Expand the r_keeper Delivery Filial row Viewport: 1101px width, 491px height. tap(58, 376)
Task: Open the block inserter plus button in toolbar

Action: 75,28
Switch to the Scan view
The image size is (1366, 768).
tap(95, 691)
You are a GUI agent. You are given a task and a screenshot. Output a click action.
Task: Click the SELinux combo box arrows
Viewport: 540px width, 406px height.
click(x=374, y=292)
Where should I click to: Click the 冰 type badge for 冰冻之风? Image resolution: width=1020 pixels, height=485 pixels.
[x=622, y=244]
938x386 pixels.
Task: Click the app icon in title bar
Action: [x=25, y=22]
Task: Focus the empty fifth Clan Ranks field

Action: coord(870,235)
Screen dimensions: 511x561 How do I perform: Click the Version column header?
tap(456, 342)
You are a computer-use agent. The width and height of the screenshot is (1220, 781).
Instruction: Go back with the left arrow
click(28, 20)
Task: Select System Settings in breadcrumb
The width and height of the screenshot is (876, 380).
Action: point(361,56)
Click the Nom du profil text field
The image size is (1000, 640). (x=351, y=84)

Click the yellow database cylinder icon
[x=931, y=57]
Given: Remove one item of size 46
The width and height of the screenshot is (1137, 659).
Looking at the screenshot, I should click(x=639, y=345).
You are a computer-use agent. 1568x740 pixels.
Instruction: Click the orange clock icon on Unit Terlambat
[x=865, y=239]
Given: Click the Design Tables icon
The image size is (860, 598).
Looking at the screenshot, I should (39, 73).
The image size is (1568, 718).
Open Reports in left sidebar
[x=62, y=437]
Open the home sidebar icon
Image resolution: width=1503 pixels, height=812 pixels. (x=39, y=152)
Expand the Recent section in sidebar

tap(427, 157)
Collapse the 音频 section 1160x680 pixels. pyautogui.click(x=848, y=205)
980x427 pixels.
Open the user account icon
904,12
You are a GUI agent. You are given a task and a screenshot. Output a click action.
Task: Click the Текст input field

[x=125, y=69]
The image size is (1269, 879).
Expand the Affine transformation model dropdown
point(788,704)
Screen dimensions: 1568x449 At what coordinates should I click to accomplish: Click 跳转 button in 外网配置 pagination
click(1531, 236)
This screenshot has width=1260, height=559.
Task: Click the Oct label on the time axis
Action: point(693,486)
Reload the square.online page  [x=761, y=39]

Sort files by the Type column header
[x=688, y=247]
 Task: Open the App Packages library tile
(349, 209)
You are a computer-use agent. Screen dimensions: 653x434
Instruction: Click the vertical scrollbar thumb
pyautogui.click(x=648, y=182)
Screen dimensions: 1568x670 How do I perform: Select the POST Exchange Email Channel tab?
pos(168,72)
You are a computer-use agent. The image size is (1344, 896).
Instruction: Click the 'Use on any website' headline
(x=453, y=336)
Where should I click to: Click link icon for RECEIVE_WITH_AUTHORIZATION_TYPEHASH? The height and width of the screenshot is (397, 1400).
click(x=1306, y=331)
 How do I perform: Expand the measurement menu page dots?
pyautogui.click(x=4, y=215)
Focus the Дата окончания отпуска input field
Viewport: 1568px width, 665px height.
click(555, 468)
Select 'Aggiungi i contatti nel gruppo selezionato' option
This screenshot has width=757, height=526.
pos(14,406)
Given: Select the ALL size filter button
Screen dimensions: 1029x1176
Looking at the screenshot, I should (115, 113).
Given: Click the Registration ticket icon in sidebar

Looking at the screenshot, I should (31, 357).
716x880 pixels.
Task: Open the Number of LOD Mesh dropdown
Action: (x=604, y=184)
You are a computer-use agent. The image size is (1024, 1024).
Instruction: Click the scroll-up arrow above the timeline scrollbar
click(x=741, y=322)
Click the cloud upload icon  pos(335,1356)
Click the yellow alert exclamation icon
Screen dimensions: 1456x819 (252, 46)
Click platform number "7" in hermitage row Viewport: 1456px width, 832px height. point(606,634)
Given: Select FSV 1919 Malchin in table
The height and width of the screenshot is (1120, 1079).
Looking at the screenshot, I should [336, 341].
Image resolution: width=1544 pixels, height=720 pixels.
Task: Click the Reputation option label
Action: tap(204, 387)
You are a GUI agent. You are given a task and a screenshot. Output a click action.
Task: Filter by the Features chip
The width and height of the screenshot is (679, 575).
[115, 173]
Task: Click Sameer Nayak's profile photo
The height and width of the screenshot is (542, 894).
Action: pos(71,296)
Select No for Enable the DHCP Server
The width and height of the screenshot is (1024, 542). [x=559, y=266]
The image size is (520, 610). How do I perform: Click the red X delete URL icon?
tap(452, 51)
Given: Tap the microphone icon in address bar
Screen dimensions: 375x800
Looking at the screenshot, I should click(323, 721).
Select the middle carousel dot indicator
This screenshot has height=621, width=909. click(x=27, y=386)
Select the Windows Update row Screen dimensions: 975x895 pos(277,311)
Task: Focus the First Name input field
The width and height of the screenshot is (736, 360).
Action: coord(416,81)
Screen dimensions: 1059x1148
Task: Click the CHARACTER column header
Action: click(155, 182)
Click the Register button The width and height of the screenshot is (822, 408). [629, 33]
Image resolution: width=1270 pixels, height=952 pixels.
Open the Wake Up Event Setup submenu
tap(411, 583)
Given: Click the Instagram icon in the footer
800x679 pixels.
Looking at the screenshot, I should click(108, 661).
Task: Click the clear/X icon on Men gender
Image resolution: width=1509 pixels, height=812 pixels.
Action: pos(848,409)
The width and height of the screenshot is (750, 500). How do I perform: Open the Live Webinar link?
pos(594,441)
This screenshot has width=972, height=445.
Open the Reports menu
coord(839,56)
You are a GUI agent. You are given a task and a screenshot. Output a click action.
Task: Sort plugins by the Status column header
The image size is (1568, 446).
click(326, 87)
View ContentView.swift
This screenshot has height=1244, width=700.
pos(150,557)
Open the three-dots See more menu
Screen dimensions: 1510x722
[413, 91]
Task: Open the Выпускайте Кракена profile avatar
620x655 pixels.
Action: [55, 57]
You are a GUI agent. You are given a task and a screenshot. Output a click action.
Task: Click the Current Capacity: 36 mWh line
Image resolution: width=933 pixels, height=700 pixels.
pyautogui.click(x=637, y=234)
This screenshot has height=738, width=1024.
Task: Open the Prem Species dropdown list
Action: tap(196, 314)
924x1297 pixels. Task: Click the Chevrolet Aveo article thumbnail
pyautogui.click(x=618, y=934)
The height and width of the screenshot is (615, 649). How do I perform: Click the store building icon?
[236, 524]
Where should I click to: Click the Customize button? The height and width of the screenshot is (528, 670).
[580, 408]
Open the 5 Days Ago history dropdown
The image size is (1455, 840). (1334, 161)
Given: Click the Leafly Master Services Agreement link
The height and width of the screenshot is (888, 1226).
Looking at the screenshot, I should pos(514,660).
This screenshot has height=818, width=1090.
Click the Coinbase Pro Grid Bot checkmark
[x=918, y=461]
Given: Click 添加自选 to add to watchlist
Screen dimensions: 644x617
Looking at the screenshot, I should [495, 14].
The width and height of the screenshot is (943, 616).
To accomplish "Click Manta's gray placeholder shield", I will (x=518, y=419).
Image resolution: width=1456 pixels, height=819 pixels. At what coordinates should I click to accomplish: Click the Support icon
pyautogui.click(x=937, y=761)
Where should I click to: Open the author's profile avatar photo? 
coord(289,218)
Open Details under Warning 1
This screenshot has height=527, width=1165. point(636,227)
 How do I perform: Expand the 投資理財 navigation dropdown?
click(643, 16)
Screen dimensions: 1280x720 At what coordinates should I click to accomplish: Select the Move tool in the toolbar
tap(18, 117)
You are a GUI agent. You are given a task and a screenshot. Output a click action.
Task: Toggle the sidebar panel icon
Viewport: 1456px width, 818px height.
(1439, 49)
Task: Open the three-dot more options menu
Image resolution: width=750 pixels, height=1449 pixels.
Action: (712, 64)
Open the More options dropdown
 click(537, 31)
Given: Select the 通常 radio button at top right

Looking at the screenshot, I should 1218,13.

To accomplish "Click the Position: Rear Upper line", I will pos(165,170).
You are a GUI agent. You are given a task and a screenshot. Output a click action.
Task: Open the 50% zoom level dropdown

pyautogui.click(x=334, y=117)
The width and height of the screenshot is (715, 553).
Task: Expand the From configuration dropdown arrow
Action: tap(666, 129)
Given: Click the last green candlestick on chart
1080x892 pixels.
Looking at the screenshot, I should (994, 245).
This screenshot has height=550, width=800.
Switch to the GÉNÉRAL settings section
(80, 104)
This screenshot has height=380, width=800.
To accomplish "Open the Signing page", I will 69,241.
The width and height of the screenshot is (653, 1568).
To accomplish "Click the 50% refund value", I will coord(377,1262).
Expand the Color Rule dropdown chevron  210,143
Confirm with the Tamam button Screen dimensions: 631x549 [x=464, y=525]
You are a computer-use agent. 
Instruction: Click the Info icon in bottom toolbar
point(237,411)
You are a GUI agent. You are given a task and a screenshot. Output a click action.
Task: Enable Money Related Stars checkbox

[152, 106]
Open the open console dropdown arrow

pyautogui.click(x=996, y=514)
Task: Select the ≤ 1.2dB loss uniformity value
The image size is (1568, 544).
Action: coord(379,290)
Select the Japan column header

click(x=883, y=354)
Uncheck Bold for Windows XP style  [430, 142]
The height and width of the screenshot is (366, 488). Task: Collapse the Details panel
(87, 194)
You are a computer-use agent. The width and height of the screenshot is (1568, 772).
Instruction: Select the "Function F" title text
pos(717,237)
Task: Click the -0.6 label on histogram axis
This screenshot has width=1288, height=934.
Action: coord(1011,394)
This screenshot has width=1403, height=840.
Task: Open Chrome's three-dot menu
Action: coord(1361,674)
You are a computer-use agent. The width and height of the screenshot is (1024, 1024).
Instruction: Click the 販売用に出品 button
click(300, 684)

·····

* WORK ORDER *
Scan the material above for lines holding "will" and copy each of them.

* COMPLETED EXERCISE *
To accomplish "Click Manta's gray placeholder shield", I will (x=518, y=419).
To accomplish "Click the Position: Rear Upper line", I will pos(165,170).
To accomplish "Open the Signing page", I will 69,241.
To accomplish "Click the 50% refund value", I will coord(377,1262).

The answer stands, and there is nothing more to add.